MATERIAL PROVIDED:
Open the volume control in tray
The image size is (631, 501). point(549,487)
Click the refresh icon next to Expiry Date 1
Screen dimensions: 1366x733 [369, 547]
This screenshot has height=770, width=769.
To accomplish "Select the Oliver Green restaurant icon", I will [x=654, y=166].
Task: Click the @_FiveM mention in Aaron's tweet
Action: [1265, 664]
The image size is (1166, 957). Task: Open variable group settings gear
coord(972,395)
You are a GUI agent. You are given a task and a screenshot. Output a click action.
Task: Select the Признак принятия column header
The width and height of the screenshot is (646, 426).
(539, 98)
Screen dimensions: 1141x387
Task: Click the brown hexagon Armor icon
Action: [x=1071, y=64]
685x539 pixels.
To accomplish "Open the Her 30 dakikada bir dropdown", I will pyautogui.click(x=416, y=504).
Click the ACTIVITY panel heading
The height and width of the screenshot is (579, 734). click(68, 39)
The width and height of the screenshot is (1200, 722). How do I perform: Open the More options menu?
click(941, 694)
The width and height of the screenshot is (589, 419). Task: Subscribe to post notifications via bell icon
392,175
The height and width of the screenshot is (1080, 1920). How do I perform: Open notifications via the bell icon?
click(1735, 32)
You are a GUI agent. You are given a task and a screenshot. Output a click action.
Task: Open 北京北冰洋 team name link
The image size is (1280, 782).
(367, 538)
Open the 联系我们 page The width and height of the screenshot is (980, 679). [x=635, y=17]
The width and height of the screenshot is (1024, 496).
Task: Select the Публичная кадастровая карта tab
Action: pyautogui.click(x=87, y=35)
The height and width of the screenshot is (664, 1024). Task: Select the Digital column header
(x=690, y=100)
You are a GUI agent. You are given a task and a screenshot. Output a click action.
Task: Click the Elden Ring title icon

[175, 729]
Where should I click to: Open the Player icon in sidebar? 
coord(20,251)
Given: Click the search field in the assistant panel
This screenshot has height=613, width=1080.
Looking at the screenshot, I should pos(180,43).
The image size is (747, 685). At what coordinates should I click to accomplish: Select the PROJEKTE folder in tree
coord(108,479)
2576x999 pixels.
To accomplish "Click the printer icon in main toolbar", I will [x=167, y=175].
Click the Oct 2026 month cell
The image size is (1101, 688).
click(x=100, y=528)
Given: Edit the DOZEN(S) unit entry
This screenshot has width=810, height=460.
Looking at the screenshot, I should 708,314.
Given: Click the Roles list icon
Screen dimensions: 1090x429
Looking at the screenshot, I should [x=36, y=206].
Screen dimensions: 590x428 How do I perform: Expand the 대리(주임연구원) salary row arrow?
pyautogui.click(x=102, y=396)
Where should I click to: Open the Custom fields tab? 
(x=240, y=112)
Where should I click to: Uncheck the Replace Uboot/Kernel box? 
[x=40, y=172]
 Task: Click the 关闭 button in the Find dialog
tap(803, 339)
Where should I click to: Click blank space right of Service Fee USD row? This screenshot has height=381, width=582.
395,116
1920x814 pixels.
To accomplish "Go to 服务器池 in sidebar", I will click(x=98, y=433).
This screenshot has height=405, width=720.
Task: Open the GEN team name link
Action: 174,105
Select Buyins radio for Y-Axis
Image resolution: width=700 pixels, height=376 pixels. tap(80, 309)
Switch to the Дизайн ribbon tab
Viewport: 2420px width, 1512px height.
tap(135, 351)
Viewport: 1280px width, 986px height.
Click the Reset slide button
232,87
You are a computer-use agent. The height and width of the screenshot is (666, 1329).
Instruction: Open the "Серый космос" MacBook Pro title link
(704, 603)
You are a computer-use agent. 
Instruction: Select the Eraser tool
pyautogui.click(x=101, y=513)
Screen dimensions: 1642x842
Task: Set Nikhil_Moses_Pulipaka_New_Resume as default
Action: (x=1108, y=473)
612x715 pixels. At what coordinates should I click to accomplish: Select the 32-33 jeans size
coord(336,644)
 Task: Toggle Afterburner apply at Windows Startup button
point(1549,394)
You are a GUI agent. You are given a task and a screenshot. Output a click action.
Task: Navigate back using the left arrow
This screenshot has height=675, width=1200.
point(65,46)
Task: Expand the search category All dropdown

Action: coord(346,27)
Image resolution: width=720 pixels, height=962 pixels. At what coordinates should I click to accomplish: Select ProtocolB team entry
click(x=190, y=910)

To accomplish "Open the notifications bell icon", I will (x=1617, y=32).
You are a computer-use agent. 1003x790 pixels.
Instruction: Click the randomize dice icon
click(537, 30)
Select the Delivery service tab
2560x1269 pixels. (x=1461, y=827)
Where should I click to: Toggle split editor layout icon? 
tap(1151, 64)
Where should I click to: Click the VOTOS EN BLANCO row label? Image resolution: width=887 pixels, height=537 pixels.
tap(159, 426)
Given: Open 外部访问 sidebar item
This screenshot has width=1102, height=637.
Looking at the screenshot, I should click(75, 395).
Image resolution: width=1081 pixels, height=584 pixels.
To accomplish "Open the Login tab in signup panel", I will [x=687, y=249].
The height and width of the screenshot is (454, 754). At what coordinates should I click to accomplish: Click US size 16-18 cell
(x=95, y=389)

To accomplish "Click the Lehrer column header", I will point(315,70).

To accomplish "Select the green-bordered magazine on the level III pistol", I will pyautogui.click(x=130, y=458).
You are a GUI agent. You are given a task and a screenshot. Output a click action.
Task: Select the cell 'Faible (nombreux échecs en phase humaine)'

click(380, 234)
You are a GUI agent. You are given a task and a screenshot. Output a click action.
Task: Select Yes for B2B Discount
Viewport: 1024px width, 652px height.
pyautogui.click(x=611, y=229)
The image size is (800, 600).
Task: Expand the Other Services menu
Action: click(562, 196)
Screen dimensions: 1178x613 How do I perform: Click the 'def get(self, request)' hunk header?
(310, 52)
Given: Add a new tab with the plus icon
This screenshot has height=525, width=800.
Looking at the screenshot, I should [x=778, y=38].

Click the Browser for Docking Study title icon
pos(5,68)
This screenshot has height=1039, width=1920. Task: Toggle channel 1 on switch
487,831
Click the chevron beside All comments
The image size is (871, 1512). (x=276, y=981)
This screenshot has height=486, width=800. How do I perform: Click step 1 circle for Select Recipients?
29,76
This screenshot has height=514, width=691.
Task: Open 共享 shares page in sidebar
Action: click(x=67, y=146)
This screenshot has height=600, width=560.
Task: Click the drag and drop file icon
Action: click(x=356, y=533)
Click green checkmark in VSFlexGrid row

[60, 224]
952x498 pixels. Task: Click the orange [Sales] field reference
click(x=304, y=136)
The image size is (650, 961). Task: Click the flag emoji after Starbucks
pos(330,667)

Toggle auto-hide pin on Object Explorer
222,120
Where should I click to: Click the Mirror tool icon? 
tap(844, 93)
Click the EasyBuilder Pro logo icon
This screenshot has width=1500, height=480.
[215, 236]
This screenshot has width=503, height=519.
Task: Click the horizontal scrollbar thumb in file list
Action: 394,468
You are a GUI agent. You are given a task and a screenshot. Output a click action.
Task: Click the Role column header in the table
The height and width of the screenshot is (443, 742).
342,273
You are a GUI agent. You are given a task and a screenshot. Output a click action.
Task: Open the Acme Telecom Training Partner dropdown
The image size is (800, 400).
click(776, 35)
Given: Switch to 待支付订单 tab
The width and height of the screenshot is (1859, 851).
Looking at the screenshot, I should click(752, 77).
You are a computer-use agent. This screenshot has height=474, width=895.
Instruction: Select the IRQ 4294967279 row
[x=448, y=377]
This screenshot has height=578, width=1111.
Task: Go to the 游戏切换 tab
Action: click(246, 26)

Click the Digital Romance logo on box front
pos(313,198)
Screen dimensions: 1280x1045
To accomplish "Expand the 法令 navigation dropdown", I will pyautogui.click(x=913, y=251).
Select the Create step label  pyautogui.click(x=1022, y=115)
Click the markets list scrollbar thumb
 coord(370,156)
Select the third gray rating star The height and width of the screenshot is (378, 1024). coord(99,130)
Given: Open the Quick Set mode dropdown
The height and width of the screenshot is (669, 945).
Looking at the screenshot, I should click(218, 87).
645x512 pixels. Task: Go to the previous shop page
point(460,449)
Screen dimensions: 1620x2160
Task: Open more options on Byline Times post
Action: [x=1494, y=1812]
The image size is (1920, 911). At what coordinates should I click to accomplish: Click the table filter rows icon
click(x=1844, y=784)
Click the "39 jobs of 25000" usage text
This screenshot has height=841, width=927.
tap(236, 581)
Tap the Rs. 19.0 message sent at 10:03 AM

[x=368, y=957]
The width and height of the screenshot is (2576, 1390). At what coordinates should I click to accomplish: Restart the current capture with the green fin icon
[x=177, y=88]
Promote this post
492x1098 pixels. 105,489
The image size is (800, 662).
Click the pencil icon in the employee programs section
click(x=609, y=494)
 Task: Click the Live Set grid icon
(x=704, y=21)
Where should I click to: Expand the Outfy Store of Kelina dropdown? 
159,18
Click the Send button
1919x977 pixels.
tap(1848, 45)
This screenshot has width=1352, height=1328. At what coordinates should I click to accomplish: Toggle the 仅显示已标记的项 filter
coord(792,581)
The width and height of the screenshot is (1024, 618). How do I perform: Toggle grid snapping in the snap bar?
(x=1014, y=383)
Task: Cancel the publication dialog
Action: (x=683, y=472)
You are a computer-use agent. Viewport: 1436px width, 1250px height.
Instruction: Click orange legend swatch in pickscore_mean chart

AIM OF THE EXERCISE: Copy out the lines of the records above, starting at the line that contains "Given: Switch to 待支付订单 tab" and ending at the line that contains "click(x=609, y=494)", both included, reproducing each one exactly.

COMPLETED EXERCISE:
Given: Switch to 待支付订单 tab
The width and height of the screenshot is (1859, 851).
Looking at the screenshot, I should click(752, 77).
You are a computer-use agent. This screenshot has height=474, width=895.
Instruction: Select the IRQ 4294967279 row
[x=448, y=377]
This screenshot has height=578, width=1111.
Task: Go to the 游戏切换 tab
Action: click(246, 26)

Click the Digital Romance logo on box front
pos(313,198)
Screen dimensions: 1280x1045
To accomplish "Expand the 法令 navigation dropdown", I will pyautogui.click(x=913, y=251).
Select the Create step label  pyautogui.click(x=1022, y=115)
Click the markets list scrollbar thumb
 coord(370,156)
Select the third gray rating star The height and width of the screenshot is (378, 1024). coord(99,130)
Given: Open the Quick Set mode dropdown
The height and width of the screenshot is (669, 945).
Looking at the screenshot, I should click(218, 87).
645x512 pixels. Task: Go to the previous shop page
point(460,449)
Screen dimensions: 1620x2160
Task: Open more options on Byline Times post
Action: [x=1494, y=1812]
The image size is (1920, 911). At what coordinates should I click to accomplish: Click the table filter rows icon
click(x=1844, y=784)
Click the "39 jobs of 25000" usage text
This screenshot has height=841, width=927.
tap(236, 581)
Tap the Rs. 19.0 message sent at 10:03 AM

[x=368, y=957]
The width and height of the screenshot is (2576, 1390). At what coordinates should I click to accomplish: Restart the current capture with the green fin icon
[x=177, y=88]
Promote this post
492x1098 pixels. 105,489
The image size is (800, 662).
Click the pencil icon in the employee programs section
click(x=609, y=494)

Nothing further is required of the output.